Do I need premium processing for concurrent EB-3 filing? ▼
Premium processing is optional and only accelerates I-140 adjudication (15 calendar days instead of 5–6 months) — it does not affect I-485 processing time, which remains 12–18 months regardless. Use premium processing if your priority date is at risk of retrogression and you need I-140 approval before visa numbers disappear, or if you need EAD work authorization urgently since it's tied to I-485 receipt.
What happens if my employer revokes the I-140 after concurrent filing? ▼
If your employer revokes the I-140 within 180 days of approval, your I-485 is automatically denied unless you port to a new employer under AC21 portability rules (requires I-485 pending 180+ days and comparable job offer). If revoked after 180 days, your priority date is preserved even if your I-485 is denied, and you can use that priority date with a new employer's future EB-3 petition.
Can I change employers after filing I-140 and I-485 concurrently? ▼
Yes, under AC21 portability provisions, but only after your I-485 has been pending for 180 days or more. The new job must be in the same or similar occupational classification as the original PERM position. Notify USCIS of the job change and provide documentation of the new offer. Changing employers before the 180-day threshold forfeits your pending I-485 and requires starting over with a new employer's sponsorship.
What specific USCIS policies govern EB-3 concurrent filing eligibility? ▼
Concurrent filing eligibility is governed by 8 CFR 245.2(a)(2)(i)(B) and USCIS Policy Manual Volume 7, Part B, Chapter 2, which states that adjustment applicants may file I-485 concurrently with or after filing I-140 only when an immigrant visa number is immediately available. The State Department's monthly Visa Bulletin determines visa number availability — if Final Action Dates show 'current' or your priority date is earlier than the published cutoff, concurrent filing is permitted.

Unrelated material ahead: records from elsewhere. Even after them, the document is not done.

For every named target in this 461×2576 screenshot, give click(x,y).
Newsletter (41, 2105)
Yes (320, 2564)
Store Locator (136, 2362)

How does concurrent filing affect my H-1B or L-1 status? ▼
Filing I-485 signals immigrant intent, which does not violate H-1B or L-1 dual intent provisions — you can maintain nonimmigrant status while your adjustment application is pending. However, if your I-485 is denied and your underlying nonimmigrant status has expired, you lose lawful status immediately. Maintain valid H-1B or L-1 status through your employer until I-485 approval or apply for EAD work authorization once your I-485 receipt is issued.